# DIRECTIONS
a - Reproduce the passage of the Columbine book review from "I believe that" up to and including "immediately snatched it.".
b - In the Columbine book review, what does the account of the shooters' path draw heavily from?

-------- EXCERPTED TEXT --------

Saturday, February 22, 2014

Columbine by Dave Cullen book review

I believe that it was when the Red Lake school massacre happened that I first learned about Valeen Schnurr and her experience at Columbine. She was interviewed on TV as part of the coverage of the latest incident and her story both inspired me and made me want to know more about the Columbine shooting. Over the next days I dove into the net and among all sites I found Dave Cullen's the most informative. At some point, if he had not already, he announced an upcoming book and I waited probably years for it.  When it finally came out, I immediately snatched it.

Columbine, is the result of research based on interviews with the survivors, news reports, the official Columbine documents and more. As one can immediately tell it is well-researched and thought out. Although it is a five-parter I felt it more like it had just two distinct parts: a first one describing the eve of and the attack proper; and a second where we get set of alternating chapters in which Cullen contrasts the shooters' path to the attack with the unfolding aftermath of the massacre. The shooters' path draws heavily from their recovered journals and schoolwork to gain insight into their motivations, preparations leading to the shooting and mindsets.

-------- DATASET RECORDS --------

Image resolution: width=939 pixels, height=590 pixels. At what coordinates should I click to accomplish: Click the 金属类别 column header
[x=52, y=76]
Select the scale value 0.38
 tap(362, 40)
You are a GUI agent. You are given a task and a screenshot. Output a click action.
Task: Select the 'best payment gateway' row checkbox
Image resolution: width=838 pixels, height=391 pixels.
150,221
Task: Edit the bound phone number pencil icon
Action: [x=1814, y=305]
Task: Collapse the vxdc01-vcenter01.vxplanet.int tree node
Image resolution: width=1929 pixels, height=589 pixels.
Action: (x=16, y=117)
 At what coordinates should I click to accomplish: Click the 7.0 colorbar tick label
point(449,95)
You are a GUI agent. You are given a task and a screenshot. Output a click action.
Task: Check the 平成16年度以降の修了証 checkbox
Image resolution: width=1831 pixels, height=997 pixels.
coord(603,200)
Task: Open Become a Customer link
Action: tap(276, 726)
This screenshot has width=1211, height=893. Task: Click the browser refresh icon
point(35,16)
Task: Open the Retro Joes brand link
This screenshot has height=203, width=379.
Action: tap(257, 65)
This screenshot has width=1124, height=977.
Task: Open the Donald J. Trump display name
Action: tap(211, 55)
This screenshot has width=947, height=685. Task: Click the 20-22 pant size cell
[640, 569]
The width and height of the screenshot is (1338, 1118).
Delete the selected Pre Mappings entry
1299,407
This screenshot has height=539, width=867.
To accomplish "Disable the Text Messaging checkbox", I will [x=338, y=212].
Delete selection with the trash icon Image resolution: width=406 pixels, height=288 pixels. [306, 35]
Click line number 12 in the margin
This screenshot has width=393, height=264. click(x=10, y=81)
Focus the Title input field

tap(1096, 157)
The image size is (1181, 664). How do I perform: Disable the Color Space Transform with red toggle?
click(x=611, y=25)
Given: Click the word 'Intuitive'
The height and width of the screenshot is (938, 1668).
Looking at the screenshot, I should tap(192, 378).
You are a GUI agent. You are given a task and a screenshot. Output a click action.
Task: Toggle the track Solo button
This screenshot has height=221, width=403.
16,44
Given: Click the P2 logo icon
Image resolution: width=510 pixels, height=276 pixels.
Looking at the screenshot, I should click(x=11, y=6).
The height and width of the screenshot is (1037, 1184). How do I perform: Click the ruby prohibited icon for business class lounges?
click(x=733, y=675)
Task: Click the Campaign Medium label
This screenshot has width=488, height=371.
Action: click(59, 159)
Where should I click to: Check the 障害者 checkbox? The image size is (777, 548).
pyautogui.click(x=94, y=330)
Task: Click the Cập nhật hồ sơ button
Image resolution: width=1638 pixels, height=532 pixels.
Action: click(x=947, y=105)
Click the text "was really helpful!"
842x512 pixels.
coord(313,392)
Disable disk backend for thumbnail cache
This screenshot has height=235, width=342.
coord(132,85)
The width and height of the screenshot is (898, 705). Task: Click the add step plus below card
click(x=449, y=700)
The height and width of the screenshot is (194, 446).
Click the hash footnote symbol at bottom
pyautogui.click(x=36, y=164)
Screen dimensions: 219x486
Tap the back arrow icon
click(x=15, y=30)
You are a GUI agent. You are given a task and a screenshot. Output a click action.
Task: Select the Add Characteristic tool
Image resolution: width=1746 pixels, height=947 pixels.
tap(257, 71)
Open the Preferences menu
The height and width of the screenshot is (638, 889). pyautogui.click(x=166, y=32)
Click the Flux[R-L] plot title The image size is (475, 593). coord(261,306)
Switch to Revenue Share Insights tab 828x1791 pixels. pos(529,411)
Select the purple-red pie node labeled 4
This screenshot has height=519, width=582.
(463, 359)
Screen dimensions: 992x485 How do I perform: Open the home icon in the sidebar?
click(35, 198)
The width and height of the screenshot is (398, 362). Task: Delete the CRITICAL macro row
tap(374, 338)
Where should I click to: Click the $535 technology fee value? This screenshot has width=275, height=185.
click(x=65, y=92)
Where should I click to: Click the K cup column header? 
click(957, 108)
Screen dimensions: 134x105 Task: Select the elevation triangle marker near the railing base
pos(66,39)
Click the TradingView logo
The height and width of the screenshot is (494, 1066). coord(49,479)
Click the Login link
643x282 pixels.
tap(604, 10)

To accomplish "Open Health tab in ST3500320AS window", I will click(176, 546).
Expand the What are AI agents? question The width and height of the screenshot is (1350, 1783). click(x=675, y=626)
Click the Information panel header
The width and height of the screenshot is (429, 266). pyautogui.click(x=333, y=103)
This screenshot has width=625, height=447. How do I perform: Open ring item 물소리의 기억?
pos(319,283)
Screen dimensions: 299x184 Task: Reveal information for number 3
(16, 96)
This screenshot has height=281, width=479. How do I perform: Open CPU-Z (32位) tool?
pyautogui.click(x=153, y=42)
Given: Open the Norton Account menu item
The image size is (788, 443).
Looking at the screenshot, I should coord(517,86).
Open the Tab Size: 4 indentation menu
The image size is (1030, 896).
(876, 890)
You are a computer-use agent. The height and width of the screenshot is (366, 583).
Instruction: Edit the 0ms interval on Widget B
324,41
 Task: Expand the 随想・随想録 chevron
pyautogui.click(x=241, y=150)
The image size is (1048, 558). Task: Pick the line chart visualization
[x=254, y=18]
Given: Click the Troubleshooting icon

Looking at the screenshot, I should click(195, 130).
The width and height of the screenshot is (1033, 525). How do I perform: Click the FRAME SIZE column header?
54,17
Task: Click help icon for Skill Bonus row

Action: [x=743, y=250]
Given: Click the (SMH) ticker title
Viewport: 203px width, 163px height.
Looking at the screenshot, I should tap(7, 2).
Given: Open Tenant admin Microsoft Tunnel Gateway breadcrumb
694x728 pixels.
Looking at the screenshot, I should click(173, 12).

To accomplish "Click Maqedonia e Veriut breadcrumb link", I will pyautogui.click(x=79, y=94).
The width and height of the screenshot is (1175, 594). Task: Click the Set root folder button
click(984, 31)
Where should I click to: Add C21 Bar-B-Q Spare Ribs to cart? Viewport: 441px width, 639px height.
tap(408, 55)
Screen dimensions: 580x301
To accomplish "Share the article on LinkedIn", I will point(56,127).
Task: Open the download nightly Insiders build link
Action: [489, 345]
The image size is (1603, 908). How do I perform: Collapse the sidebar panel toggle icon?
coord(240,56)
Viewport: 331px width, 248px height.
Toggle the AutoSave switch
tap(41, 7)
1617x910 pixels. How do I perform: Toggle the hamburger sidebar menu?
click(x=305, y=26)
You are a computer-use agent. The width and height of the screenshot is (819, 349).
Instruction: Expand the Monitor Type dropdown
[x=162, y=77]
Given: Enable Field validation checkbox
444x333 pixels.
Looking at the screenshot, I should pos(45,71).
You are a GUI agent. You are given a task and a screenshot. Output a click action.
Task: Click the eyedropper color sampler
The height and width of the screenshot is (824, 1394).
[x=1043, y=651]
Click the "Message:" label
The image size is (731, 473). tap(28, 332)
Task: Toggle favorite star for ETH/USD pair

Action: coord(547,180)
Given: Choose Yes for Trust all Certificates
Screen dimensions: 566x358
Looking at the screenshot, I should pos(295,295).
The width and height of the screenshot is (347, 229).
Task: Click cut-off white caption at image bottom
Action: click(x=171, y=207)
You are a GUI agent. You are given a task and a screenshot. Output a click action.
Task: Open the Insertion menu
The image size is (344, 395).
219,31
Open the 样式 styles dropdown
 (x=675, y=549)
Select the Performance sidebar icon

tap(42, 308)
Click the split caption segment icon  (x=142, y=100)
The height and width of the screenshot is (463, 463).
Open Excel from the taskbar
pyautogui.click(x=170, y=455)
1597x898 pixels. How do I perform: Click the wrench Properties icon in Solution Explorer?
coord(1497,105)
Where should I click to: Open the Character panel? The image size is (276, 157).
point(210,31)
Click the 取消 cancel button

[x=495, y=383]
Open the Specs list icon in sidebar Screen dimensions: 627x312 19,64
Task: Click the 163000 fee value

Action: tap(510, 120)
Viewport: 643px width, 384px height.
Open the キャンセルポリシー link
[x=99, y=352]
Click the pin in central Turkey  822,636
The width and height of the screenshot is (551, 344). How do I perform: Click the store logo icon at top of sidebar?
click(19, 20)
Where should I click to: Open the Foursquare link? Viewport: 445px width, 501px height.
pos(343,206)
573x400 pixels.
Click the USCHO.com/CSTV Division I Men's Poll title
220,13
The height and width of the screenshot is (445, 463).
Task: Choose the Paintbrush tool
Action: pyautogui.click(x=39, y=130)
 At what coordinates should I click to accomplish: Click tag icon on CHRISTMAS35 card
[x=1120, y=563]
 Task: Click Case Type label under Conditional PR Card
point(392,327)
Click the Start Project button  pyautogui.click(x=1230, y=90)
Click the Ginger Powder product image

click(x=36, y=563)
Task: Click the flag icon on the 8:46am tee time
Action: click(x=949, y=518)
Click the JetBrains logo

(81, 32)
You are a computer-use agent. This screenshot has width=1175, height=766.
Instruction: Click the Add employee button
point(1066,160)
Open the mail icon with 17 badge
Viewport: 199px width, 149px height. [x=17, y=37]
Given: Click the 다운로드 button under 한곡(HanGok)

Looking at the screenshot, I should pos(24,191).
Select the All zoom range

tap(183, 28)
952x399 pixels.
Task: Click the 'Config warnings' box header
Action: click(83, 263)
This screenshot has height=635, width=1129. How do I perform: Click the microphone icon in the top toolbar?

--------

# ANSWER SET
a -
I believe that it was when the Red Lake school massacre happened that I first learned about Valeen Schnurr and her experience at Columbine. She was interviewed on TV as part of the coverage of the latest incident and her story both inspired me and made me want to know more about the Columbine shooting. Over the next days I dove into the net and among all sites I found Dave Cullen's the most informative. At some point, if he had not already, he announced an upcoming book and I waited probably years for it.  When it finally came out, I immediately snatched it.

b - It draws heavily from the shooters' recovered journals and schoolwork.